MACD & KDJ Indicators
MACD shows a bullish crossover with the histogram in positive territory, confirming upward momentum acceleration from the July 3 low. However, the KDJ oscillator registers an overbought signal, with the %K line at 93.6 (above 80) based on the 9-day stochastic calculation. This divergence suggests near-term exhaustion risk despite the bullish MACD alignment.
Bollinger Bands
Price trades near the upper Bollinger Band ($28.85), while the 20-day SMA ($27.50) provides dynamic support. Band expansion from July 7 onward reflects increasing volatility during the rally. The proximity to the upper band may cap immediate upside, but sustained trading above the 20-day SMA favors bulls.
Volume-Price Relationship
Volume validation is mixed: The July 7 and July 11 surges saw significant volume expansion (6.7M and 11.0M shares), supporting breakout credibility. However, the latest rally leg (July 14) registered reduced volume (5.0M shares), indicating fading participation at current resistance levels and warranting caution.
Relative Strength Index
The 14-day RSI reads 56.48—firmly neutral—with no extreme overbought signal. This contrasts with the overbought KDJ reading, creating a divergence. Historically, LI’s RSI has peaked above 70 during strong rallies (e.g., February 2025), suggesting room for further upside if momentum persists.
Fibonacci Retracement
From the swing high ($33.12 on February 26) to the swing low ($25.81 on July 3), the 38.2% retracement coincides exactly with current prices ($28.60), creating a technical hurdle. Confluence exists here as the recent high ($28.85) tested this resistance. A decisive break above targets the 50% level ($29.47), while failure may see retreat toward the 23.6% support ($27.54).

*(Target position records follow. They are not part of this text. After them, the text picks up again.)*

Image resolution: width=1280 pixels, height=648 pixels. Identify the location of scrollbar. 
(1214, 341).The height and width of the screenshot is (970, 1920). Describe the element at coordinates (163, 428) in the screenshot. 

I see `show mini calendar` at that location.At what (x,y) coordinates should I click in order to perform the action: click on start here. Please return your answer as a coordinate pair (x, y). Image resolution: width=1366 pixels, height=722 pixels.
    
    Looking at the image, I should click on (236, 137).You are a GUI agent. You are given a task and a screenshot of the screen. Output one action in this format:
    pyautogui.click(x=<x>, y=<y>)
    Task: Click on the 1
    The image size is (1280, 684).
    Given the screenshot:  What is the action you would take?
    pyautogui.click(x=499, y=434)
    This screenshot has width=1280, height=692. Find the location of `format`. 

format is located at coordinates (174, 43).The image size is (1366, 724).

Confluence and Divergence Observations
Confluence of resistance appears at $28.60–28.85, combining the Fibonacci 38.2% level, upper Bollinger Band, and YTD high volume node. Bullish consensus emerges from moving average alignment and MACD confirmation, yet divergences exist: KDJ signals overbought conditions while RSI remains neutral, and fading volume challenges breakout sustainability. This mixed technical canvas suggests a potential consolidation phase near $28.60 before directional resolution. Traders should monitor volume resurgence for breakout confirmation or KDJ reversal for pullback signals.